Gather every line of the data below that contains the string "width", and copy each one in full.

## [Rows]
********************

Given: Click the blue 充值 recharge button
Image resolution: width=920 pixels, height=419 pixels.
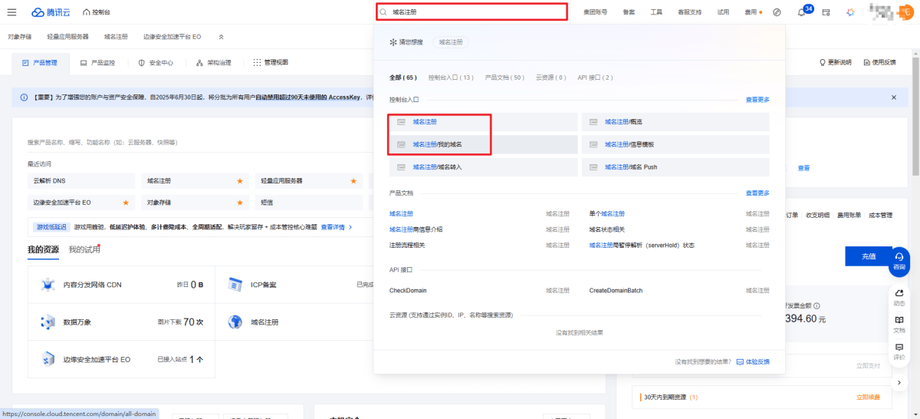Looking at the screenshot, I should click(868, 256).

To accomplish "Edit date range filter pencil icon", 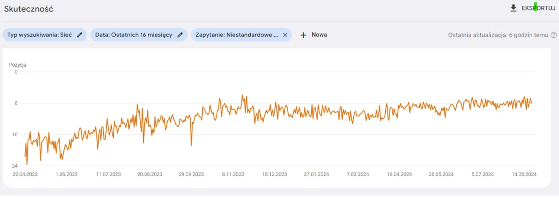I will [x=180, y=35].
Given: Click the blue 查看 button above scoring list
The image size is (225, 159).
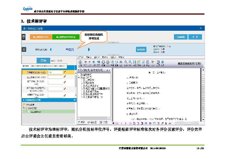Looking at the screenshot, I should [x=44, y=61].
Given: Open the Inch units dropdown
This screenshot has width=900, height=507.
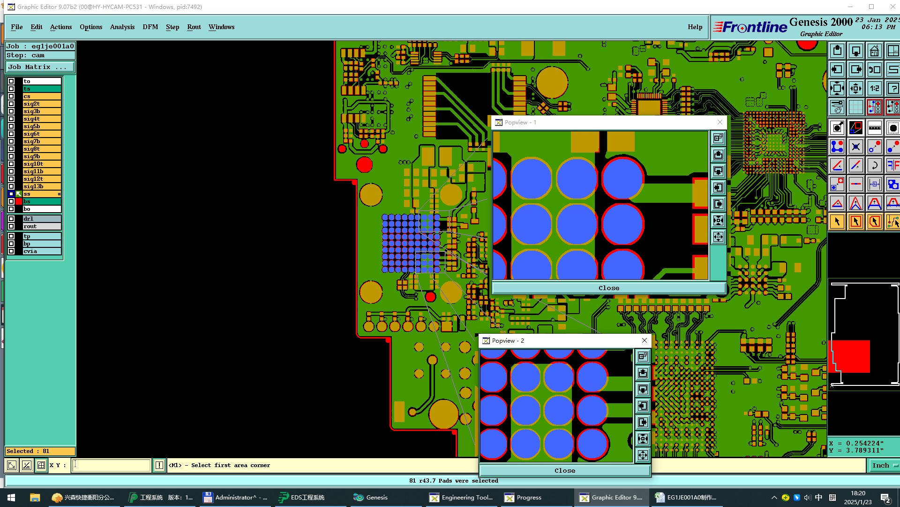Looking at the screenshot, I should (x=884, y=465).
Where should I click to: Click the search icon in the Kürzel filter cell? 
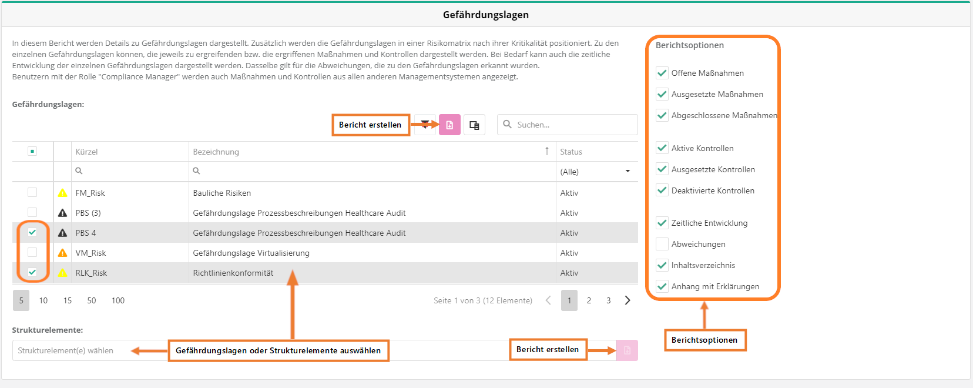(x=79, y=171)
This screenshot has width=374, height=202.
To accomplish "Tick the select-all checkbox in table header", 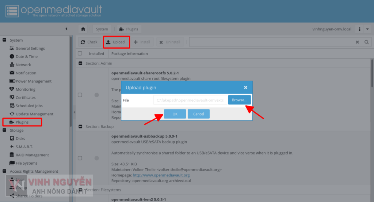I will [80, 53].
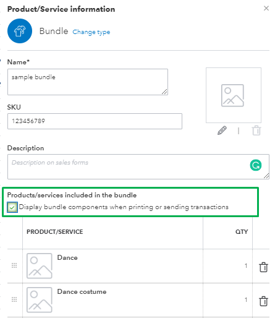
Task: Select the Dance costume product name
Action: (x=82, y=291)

********************

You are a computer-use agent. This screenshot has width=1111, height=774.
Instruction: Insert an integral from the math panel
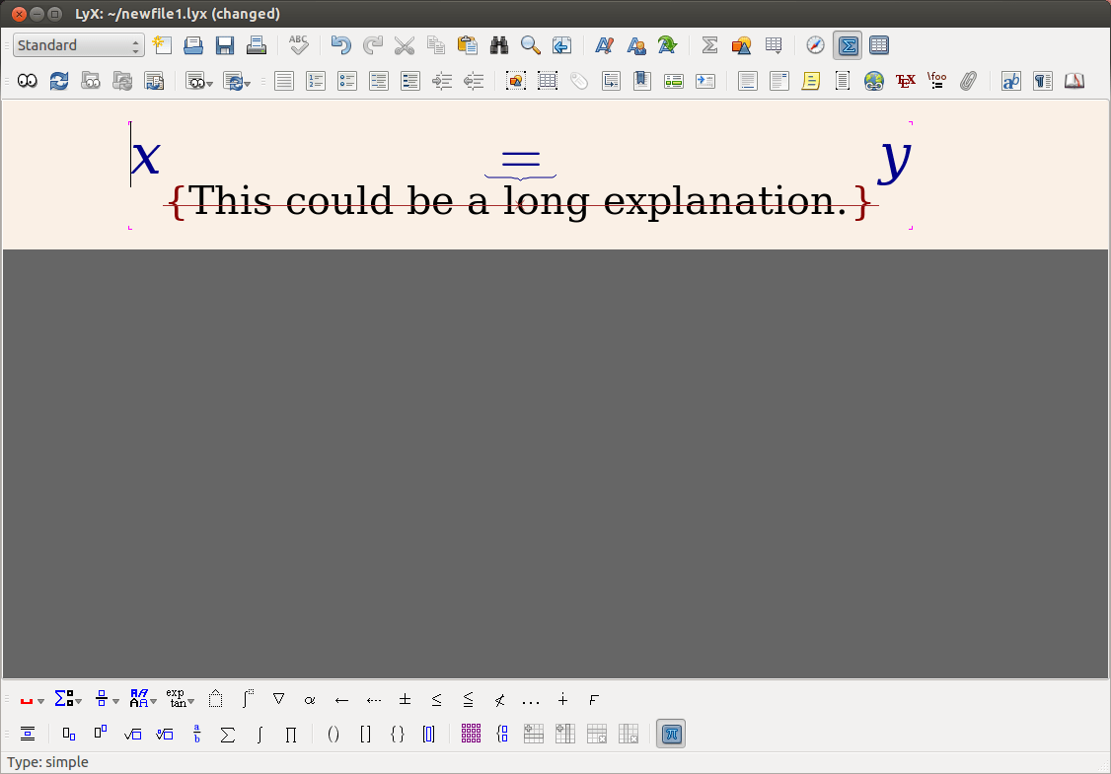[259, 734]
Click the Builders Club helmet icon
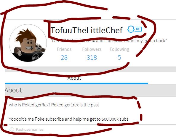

********************

## [Answer to this task]
Image resolution: width=920 pixels, height=419 pixels.
This screenshot has width=900, height=507.
This screenshot has width=374, height=202.
You are a computer-use agent. This screenshot has width=1111, height=774.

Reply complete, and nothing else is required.